Given problem>
Put every line of the material below into a numbered list, skipping any blank lines.

++++ Source material ++++

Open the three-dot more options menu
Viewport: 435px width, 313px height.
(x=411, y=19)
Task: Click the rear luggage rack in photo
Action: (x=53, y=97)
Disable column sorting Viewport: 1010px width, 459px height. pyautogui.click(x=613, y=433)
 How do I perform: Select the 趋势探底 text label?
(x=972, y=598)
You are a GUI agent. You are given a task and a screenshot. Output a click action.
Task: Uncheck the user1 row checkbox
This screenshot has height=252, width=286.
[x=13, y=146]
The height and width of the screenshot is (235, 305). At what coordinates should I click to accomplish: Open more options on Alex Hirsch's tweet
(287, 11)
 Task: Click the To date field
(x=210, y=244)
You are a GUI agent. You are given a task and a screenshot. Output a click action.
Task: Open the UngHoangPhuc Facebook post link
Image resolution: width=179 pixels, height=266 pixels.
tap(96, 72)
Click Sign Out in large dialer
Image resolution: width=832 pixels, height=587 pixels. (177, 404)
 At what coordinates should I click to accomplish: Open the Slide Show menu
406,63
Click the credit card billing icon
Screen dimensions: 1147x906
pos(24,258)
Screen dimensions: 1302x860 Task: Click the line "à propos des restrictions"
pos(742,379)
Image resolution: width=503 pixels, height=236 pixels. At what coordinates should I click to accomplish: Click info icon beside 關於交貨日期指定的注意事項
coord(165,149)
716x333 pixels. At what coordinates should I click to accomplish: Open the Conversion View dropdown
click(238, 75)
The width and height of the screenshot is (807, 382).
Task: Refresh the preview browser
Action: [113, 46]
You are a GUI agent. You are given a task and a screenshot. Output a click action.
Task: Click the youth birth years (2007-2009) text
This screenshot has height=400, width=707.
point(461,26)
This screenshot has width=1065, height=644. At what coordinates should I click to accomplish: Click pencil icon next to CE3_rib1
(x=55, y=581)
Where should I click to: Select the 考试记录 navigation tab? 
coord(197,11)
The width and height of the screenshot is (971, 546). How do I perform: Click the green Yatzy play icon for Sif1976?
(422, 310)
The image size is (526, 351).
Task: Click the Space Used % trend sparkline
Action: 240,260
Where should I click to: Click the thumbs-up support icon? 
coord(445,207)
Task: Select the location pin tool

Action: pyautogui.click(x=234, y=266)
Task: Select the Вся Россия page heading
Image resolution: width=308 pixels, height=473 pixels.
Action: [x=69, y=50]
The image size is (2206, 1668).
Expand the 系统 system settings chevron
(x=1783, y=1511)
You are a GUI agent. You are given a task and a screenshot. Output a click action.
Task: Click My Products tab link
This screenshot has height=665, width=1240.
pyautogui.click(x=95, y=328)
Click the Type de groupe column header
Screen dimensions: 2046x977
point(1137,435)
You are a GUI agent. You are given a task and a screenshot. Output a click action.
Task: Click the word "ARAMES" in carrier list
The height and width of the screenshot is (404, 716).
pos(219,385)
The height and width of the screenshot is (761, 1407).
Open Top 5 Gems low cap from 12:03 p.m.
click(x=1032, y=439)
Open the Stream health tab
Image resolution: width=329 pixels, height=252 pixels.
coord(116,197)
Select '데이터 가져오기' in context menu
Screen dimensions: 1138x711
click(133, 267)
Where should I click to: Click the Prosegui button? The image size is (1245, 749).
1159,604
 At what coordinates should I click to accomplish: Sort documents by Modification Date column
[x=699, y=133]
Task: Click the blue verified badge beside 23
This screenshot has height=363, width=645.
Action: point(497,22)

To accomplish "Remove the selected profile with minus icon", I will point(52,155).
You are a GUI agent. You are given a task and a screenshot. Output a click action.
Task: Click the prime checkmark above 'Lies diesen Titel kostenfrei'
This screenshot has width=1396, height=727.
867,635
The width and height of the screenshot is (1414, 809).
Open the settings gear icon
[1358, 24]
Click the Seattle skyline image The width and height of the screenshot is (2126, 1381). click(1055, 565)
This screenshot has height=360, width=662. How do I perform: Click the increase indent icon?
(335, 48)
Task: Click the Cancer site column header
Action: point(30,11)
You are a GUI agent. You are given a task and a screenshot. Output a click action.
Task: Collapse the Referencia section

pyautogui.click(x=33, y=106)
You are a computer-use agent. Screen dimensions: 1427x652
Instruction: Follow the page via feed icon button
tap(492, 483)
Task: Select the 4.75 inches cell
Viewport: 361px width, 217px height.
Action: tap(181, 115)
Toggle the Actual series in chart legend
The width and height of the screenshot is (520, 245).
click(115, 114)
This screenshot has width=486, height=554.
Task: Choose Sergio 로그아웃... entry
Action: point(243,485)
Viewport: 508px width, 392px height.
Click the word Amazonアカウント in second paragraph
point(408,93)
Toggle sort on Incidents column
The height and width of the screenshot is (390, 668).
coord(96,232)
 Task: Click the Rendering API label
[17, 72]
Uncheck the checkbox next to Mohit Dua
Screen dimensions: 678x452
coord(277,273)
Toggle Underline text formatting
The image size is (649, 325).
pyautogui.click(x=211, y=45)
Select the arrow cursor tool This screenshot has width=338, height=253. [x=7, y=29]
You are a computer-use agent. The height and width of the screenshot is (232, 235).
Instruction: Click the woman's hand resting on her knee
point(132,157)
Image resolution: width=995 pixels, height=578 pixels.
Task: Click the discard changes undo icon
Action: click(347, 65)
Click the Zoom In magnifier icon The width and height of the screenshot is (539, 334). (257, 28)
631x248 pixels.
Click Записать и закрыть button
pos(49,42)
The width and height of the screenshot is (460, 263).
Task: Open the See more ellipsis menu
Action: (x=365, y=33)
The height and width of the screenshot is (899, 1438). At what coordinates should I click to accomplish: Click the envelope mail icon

++++

Answer below>
1. Open the three-dot more options menu
2. Viewport: 435px width, 313px height.
3. (x=411, y=19)
4. Task: Click the rear luggage rack in photo
5. Action: (x=53, y=97)
6. Disable column sorting Viewport: 1010px width, 459px height. pyautogui.click(x=613, y=433)
7.  How do I perform: Select the 趋势探底 text label?
8. (x=972, y=598)
9. You are a GUI agent. You are given a task and a screenshot. Output a click action.
10. Task: Uncheck the user1 row checkbox
11. This screenshot has height=252, width=286.
12. [x=13, y=146]
13. The height and width of the screenshot is (235, 305). At what coordinates should I click to accomplish: Open more options on Alex Hirsch's tweet
14. (287, 11)
15.  Task: Click the To date field
16. (x=210, y=244)
17. You are a GUI agent. You are given a task and a screenshot. Output a click action.
18. Task: Open the UngHoangPhuc Facebook post link
19. Image resolution: width=179 pixels, height=266 pixels.
20. tap(96, 72)
21. Click Sign Out in large dialer
22. Image resolution: width=832 pixels, height=587 pixels. (177, 404)
23.  At what coordinates should I click to accomplish: Open the Slide Show menu
24. 406,63
25. Click the credit card billing icon
26. Screen dimensions: 1147x906
27. pos(24,258)
28. Screen dimensions: 1302x860 Task: Click the line "à propos des restrictions"
29. pos(742,379)
30. Image resolution: width=503 pixels, height=236 pixels. At what coordinates should I click to accomplish: Click info icon beside 關於交貨日期指定的注意事項
31. coord(165,149)
32. 716x333 pixels. At what coordinates should I click to accomplish: Open the Conversion View dropdown
33. click(238, 75)
34. The width and height of the screenshot is (807, 382).
35. Task: Refresh the preview browser
36. Action: [113, 46]
37. You are a GUI agent. You are given a task and a screenshot. Output a click action.
38. Task: Click the youth birth years (2007-2009) text
39. This screenshot has height=400, width=707.
40. point(461,26)
41. This screenshot has width=1065, height=644. At what coordinates should I click to accomplish: Click pencil icon next to CE3_rib1
42. (x=55, y=581)
43. Where should I click to: Select the 考试记录 navigation tab? 
44. coord(197,11)
45. The width and height of the screenshot is (971, 546). How do I perform: Click the green Yatzy play icon for Sif1976?
46. (422, 310)
47. The image size is (526, 351).
48. Task: Click the Space Used % trend sparkline
49. Action: 240,260
50. Where should I click to: Click the thumbs-up support icon? 
51. coord(445,207)
52. Task: Select the location pin tool
53. Action: pyautogui.click(x=234, y=266)
54. Task: Select the Вся Россия page heading
55. Image resolution: width=308 pixels, height=473 pixels.
56. Action: [x=69, y=50]
57. The image size is (2206, 1668).
58. Expand the 系统 system settings chevron
59. (x=1783, y=1511)
60. You are a GUI agent. You are given a task and a screenshot. Output a click action.
61. Task: Click My Products tab link
62. This screenshot has height=665, width=1240.
63. pyautogui.click(x=95, y=328)
64. Click the Type de groupe column header
65. Screen dimensions: 2046x977
66. point(1137,435)
67. You are a GUI agent. You are given a task and a screenshot. Output a click action.
68. Task: Click the word "ARAMES" in carrier list
69. The height and width of the screenshot is (404, 716).
70. pos(219,385)
71. The height and width of the screenshot is (761, 1407).
72. Open Top 5 Gems low cap from 12:03 p.m.
73. click(x=1032, y=439)
74. Open the Stream health tab
75. Image resolution: width=329 pixels, height=252 pixels.
76. coord(116,197)
77. Select '데이터 가져오기' in context menu
78. Screen dimensions: 1138x711
79. click(133, 267)
80. Where should I click to: Click the Prosegui button? The image size is (1245, 749).
81. 1159,604
82.  At what coordinates should I click to accomplish: Sort documents by Modification Date column
83. [x=699, y=133]
84. Task: Click the blue verified badge beside 23
85. This screenshot has height=363, width=645.
86. Action: point(497,22)
87. To accomplish "Remove the selected profile with minus icon", I will point(52,155).
88. You are a GUI agent. You are given a task and a screenshot. Output a click action.
89. Task: Click the prime checkmark above 'Lies diesen Titel kostenfrei'
90. This screenshot has width=1396, height=727.
91. 867,635
92. The width and height of the screenshot is (1414, 809).
93. Open the settings gear icon
94. [1358, 24]
95. Click the Seattle skyline image The width and height of the screenshot is (2126, 1381). click(1055, 565)
96. This screenshot has height=360, width=662. How do I perform: Click the increase indent icon?
97. (335, 48)
98. Task: Click the Cancer site column header
99. Action: point(30,11)
100. You are a GUI agent. You are given a task and a screenshot. Output a click action.
101. Task: Collapse the Referencia section
102. pyautogui.click(x=33, y=106)
103. You are a computer-use agent. Screen dimensions: 1427x652
104. Instruction: Follow the page via feed icon button
105. tap(492, 483)
106. Task: Select the 4.75 inches cell
107. Viewport: 361px width, 217px height.
108. Action: tap(181, 115)
109. Toggle the Actual series in chart legend
110. The width and height of the screenshot is (520, 245).
111. click(115, 114)
112. This screenshot has width=486, height=554.
113. Task: Choose Sergio 로그아웃... entry
114. Action: point(243,485)
115. Viewport: 508px width, 392px height.
116. Click the word Amazonアカウント in second paragraph
117. point(408,93)
118. Toggle sort on Incidents column
119. The height and width of the screenshot is (390, 668).
120. coord(96,232)
121.  Task: Click the Rendering API label
122. [17, 72]
123. Uncheck the checkbox next to Mohit Dua
124. Screen dimensions: 678x452
125. coord(277,273)
126. Toggle Underline text formatting
127. The image size is (649, 325).
128. pyautogui.click(x=211, y=45)
129. Select the arrow cursor tool This screenshot has width=338, height=253. [x=7, y=29]
130. You are a computer-use agent. The height and width of the screenshot is (232, 235).
131. Instruction: Click the woman's hand resting on her knee
132. point(132,157)
133. Image resolution: width=995 pixels, height=578 pixels.
134. Task: Click the discard changes undo icon
135. Action: click(347, 65)
136. Click the Zoom In magnifier icon The width and height of the screenshot is (539, 334). (257, 28)
137. 631x248 pixels.
138. Click Записать и закрыть button
139. pos(49,42)
140. The width and height of the screenshot is (460, 263).
141. Task: Open the See more ellipsis menu
142. Action: (x=365, y=33)
143. The height and width of the screenshot is (899, 1438). At what coordinates should I click to accomplish: Click the envelope mail icon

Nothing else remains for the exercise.